------ Quoted passage

Is anyone aware of any research either pointing out how their tuning
algorithm works, or of known bugs/problems with the algorithm?


___
Bloat mailing list
Bloat@lists.bufferbloat.net
https://lists.bufferbloat.net/listinfo/bloat


Re: [Bloat] Comcast upped service levels - WNDR3800 can't cope...

2014-09-01 Thread Jonathan Morton

On 1 Sep, 2014, at 8:01 pm, Dave Taht wrote:

 On Sun, Aug 31, 2014 at 3:18 AM, Jonathan Morton chromati...@gmail.com 
 wrote:
 
 On 31 Aug, 2014, at 1:30 am, Dave Taht wrote:
 
 Could I get you to also try HFSC?
 
 Once I got a kernel running that included it, and figured out how to make it 
 do what I wanted...
 
 ...it seems to be indistinguishable from HTB and FQ in terms of CPU load.
 
 If you are feeling really inspired, try cbq. :) One thing I sort of like 
 about cbq is that it (I think)
 (unlike htb presently) operates off an estimated size for the next packet 
 (which isn't dynamic, sadly),
 where the others buffer up an extra packet until they can be delivered.

It's also hilariously opaque to configure, which is probably why nobody uses it 
- the RED problem again - and the top link when I Googled for best practice on 
it gushes enthusiastically about Linux 2.2!  The idea of manually specifying an 
average packet size in particular feels intuitively wrong to me.  Still, I 
might be able to try it later on.

Most class-based shapers are probably more complex to set up for simple needs 
than they need to be.  I have to issue three separate 'tc' invocations for a 
minimal configuration of each of them, repeating several items of data between 
them.  They scale up reasonably well to complex situations, but such uses are 
relatively rare.

 In my quest for absolutely minimal latency I'd love to be rid of that
 last extra non-in-the-fq_codel-qdisc packet... either with a peek
 operation or with a running estimate.

I suspect that something like fq_codel which included its own shaper (with the 
knobs set sensibly by default) would gain more traction via ease of use - and 
might even answer your wish.

 It would be cool to be able to program the ethernet hardware itself to
 return completion interrupts at a given transmit rate (so you could
 program the hardware to be any bandwidth not just 10/100/1000). Some
 hardware so far as I know supports this with a pacing feature.

Is there a summary of hardware features like this anywhere?  It'd be nice to 
see what us GEM and RTL proles are missing out on.  :-)

 Actually, I think most of the CPU load is due to overheads in the 
 userspace-kernel interface and the device driver, rather than the qdiscs 
 themselves.

------------
------ Material provided

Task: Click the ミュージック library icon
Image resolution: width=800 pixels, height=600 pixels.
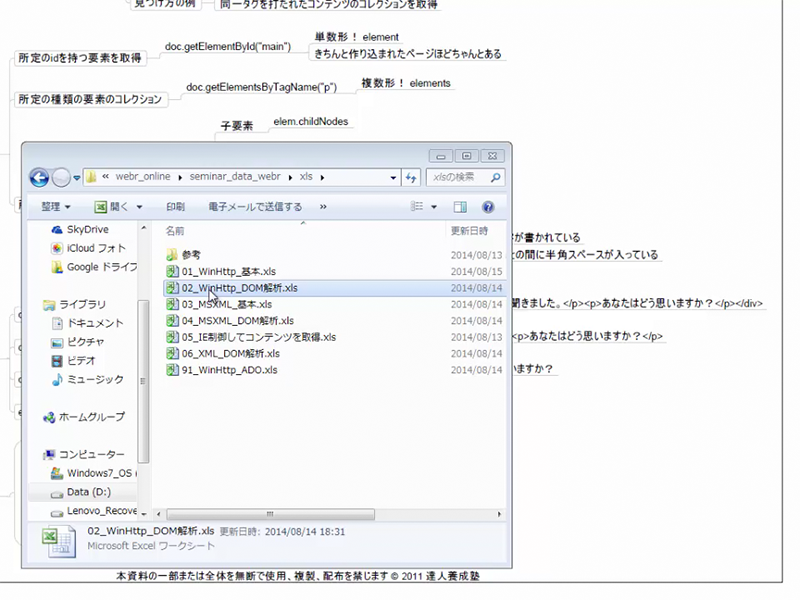Action: [x=57, y=379]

------------

Exercise brief: Rewrite the thread from "Once I got a" to "of CPU load.", replacing "CPU load" with "processor load". Use only the thread as your source.

Right answer:
Once I got a kernel running that included it, and figured out how to make it 
 do what I wanted...
 
 ...it seems to be indistinguishable from HTB and FQ in terms of processor load.